* _Try it_
Which lines mention "below"? Show each one from the listing.

==== Data ====

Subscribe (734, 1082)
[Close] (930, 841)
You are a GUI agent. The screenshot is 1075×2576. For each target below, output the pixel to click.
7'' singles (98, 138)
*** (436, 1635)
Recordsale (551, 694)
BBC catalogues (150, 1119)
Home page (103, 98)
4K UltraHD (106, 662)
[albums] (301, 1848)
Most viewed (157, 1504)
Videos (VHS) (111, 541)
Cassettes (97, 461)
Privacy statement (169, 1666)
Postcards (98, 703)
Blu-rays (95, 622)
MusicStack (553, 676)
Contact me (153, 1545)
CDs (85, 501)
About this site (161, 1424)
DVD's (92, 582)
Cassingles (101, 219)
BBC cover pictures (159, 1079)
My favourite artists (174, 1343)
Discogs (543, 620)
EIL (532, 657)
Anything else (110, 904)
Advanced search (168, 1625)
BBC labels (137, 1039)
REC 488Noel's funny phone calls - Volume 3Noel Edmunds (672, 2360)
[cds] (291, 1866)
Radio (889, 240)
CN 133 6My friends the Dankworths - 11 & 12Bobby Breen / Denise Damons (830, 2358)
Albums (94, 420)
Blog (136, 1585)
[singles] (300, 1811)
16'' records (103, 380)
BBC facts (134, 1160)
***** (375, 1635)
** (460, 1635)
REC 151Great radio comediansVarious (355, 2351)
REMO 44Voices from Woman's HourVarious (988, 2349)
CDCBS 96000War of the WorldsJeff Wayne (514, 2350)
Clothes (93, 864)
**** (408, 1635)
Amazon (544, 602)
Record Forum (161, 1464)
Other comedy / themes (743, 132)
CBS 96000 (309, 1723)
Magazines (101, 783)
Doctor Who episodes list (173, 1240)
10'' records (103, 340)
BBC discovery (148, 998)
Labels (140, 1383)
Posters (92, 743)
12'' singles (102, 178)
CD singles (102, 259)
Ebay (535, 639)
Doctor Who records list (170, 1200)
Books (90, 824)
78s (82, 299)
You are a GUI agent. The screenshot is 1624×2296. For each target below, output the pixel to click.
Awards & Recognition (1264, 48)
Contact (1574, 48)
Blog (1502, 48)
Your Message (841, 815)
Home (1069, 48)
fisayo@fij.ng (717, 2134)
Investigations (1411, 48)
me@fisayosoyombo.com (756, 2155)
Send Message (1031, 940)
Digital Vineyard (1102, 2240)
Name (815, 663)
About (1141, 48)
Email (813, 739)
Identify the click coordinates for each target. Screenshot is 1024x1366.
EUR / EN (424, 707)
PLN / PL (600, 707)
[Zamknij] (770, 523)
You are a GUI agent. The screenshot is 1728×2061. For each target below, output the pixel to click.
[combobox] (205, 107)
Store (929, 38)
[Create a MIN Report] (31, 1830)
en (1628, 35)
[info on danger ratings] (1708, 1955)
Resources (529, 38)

====

* _Solution to this exercise_
You are a GUI agent. The screenshot is 1075×2576. For each target below, output the pixel to click.
You are a GUI agent. The screenshot is 1624×2296. For each target below, output the pixel to click.
You are a GUI agent. The screenshot is 1728×2061. For each target below, output the pixel to click.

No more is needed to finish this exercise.